Historic district in South Carolina, United States

Waverly Historic District is a national historic district located at Columbia, South Carolina. The district encompasses 132 contributing buildings in the first suburban development at Columbia. They were built between about 1898 and 1925, and the district includes examples of Queen Anne, Colonial Revival, Neoclassical, shotgun, American Foursquare, and Craftsman/Bungalow style architecture. The community has evolved from a predominantly white neighborhood into a community of African-American artisans, professionals and social reformers.

It was added to the National Register of Historic Places in 1989. It was added to the National Park Service African American Civil Rights Network in February 2021.

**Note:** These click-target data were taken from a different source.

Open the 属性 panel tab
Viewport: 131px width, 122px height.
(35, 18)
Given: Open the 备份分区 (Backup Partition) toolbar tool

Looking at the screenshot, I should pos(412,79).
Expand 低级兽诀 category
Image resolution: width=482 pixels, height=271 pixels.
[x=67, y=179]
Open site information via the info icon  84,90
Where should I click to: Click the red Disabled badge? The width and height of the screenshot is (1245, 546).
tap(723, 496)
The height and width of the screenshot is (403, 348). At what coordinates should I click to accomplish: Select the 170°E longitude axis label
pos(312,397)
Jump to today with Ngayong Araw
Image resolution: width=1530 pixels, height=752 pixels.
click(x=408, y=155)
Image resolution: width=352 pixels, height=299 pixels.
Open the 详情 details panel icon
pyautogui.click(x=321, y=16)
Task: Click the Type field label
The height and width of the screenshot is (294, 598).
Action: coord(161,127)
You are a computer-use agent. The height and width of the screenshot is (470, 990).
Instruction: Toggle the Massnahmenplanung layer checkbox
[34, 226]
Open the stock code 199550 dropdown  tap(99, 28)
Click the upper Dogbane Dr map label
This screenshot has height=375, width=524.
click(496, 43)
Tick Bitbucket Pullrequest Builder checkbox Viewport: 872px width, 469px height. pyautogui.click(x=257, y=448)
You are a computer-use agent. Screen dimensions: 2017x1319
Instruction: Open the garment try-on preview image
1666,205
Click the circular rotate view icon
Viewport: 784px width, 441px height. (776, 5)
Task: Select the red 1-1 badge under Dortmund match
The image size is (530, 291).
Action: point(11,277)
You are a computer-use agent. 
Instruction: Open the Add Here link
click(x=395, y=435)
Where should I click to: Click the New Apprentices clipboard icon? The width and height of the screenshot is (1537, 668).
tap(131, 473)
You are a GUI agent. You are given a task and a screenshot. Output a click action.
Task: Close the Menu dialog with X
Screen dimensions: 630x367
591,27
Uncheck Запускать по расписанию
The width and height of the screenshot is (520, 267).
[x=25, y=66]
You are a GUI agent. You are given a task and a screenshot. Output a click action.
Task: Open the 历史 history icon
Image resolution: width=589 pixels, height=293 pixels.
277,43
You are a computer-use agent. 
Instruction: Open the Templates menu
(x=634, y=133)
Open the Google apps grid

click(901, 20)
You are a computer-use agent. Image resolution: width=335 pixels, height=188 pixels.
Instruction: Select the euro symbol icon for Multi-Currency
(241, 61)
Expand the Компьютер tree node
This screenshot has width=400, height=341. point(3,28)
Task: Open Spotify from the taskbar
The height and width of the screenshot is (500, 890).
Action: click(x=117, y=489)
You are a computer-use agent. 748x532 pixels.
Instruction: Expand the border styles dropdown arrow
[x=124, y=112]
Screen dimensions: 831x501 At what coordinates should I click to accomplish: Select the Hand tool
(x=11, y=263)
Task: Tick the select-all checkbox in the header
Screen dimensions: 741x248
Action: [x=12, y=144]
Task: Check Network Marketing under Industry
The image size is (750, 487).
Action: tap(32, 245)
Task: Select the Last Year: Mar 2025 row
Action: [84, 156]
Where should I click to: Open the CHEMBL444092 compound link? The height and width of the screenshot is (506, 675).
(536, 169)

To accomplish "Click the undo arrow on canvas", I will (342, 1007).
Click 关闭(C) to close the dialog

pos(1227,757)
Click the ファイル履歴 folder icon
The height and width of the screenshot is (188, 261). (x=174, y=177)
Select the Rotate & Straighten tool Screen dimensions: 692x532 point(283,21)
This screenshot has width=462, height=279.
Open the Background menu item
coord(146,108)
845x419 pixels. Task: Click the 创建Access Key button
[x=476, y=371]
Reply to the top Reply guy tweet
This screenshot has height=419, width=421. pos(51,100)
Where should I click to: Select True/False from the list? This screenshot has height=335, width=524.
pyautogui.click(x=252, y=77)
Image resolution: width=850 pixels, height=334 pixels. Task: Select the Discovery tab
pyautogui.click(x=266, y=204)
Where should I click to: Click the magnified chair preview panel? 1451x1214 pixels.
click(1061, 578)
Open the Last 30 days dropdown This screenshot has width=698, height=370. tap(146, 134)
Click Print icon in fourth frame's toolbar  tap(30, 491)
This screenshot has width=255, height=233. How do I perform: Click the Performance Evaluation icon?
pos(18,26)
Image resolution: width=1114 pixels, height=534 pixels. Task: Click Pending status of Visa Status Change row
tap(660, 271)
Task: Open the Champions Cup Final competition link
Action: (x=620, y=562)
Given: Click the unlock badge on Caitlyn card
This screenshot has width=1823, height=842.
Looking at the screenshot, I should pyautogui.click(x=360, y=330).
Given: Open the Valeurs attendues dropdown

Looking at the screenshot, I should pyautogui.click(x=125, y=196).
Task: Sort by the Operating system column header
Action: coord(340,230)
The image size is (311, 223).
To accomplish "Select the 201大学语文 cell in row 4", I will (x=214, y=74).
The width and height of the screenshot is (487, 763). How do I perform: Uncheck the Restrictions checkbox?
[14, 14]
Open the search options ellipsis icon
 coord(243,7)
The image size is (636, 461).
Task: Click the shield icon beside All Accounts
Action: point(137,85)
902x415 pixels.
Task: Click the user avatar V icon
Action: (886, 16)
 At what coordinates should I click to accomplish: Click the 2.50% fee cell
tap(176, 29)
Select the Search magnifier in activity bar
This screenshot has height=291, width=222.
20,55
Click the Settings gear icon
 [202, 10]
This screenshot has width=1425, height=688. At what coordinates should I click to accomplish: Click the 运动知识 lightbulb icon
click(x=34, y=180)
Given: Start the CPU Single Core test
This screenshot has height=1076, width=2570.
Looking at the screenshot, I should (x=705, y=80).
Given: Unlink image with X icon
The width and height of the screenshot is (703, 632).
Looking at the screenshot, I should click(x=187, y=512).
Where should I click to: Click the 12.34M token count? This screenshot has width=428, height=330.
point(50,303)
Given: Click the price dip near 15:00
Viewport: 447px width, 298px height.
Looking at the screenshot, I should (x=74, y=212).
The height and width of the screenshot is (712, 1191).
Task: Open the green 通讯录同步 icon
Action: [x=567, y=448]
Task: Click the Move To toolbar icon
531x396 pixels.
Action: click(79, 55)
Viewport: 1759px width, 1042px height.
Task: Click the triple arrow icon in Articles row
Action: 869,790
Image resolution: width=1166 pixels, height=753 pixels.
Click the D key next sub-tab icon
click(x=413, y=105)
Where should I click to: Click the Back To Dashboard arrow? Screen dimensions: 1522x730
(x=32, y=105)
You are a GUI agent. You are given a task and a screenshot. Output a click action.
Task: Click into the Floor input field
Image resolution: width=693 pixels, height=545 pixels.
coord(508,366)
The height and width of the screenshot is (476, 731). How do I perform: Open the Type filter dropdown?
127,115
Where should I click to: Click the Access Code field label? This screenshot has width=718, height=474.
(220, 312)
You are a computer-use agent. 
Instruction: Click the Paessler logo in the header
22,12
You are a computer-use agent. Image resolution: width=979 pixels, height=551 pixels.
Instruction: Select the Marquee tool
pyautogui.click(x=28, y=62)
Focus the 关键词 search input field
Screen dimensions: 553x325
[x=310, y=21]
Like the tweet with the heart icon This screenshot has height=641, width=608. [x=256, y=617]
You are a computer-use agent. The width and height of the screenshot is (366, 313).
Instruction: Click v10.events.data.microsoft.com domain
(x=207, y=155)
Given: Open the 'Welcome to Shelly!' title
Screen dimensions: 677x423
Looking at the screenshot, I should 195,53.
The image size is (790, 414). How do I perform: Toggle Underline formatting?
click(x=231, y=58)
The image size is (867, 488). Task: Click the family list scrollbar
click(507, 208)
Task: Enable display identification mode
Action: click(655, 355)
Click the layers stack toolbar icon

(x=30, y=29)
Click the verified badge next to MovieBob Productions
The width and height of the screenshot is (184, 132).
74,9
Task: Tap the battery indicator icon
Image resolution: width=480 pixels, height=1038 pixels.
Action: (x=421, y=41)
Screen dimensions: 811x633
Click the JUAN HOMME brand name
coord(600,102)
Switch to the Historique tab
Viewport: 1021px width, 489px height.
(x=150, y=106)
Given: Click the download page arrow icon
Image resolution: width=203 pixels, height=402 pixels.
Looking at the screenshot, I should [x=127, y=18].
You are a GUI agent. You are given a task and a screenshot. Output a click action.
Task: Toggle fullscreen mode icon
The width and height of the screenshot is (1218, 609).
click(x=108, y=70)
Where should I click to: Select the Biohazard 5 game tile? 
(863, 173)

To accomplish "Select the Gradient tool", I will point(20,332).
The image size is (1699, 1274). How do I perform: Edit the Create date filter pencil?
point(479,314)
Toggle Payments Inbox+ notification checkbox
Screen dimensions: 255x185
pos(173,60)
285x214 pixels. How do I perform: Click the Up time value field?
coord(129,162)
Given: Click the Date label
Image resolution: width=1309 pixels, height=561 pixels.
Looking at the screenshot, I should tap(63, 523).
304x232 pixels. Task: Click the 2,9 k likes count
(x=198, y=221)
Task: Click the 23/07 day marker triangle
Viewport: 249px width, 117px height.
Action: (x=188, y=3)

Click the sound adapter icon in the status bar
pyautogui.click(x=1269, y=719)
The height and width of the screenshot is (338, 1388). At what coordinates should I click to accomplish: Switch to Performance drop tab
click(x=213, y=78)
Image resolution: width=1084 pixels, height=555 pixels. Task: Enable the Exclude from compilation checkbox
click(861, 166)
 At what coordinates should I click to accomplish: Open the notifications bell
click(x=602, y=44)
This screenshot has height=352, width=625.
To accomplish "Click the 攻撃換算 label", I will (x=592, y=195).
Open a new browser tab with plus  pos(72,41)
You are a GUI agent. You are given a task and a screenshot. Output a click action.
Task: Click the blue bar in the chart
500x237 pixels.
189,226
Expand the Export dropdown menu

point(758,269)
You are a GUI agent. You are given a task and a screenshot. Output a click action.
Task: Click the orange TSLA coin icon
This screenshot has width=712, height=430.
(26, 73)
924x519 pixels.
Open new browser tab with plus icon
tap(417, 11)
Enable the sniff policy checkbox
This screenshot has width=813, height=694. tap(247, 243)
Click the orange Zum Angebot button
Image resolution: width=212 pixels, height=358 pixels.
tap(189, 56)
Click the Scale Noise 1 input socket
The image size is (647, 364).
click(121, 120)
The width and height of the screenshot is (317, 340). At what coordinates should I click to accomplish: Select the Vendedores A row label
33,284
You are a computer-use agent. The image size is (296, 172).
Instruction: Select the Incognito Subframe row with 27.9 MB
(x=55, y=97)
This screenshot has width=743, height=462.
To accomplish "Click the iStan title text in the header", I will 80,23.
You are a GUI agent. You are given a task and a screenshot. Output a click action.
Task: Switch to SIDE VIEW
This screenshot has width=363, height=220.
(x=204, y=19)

Waverly Historic District is also recognized by the City of Columbia as a Preservation District known as Waverly Protection Area, bounded by Gervais Street, Harden Street, Taylor Street and Millwood Avenue. In addition to Waverly Historic District itself, the following sites within the Waverly Protection Area are listed individually on the National Register of Historic Places: Good Samaritan Waverly Hospital, Dr. Cyril O. Spann Medical Office, Allen University Historic District, Chappelle Administration Building, Ruth's Beauty Parlor (which was housed in a circa 1910 Sears house, model No. 118, ordered by Ruth's father, Nathanial H. Collins), and Woodrow Memorial Presbyterian Church.

Historical markers in the Waverly Protection Area conferred by the South Carolina Department of Archives and History include: Allen University, Dr. Cyril O. Spann Medical Office, Visanska Starks House, Good Samaritan Waverly Hospital, First Calvary Baptist Church, Waverly, Matthew J. Perry House, Heidt-Russell House/Edwin R. Russell (one of the African-American scientists and technicians on the Manhattan Project), James M. Hinton House, Waverly Five and Dime/George Elmore and Elmore v. Rice (a ruling by federal judge Julius Waties Waring).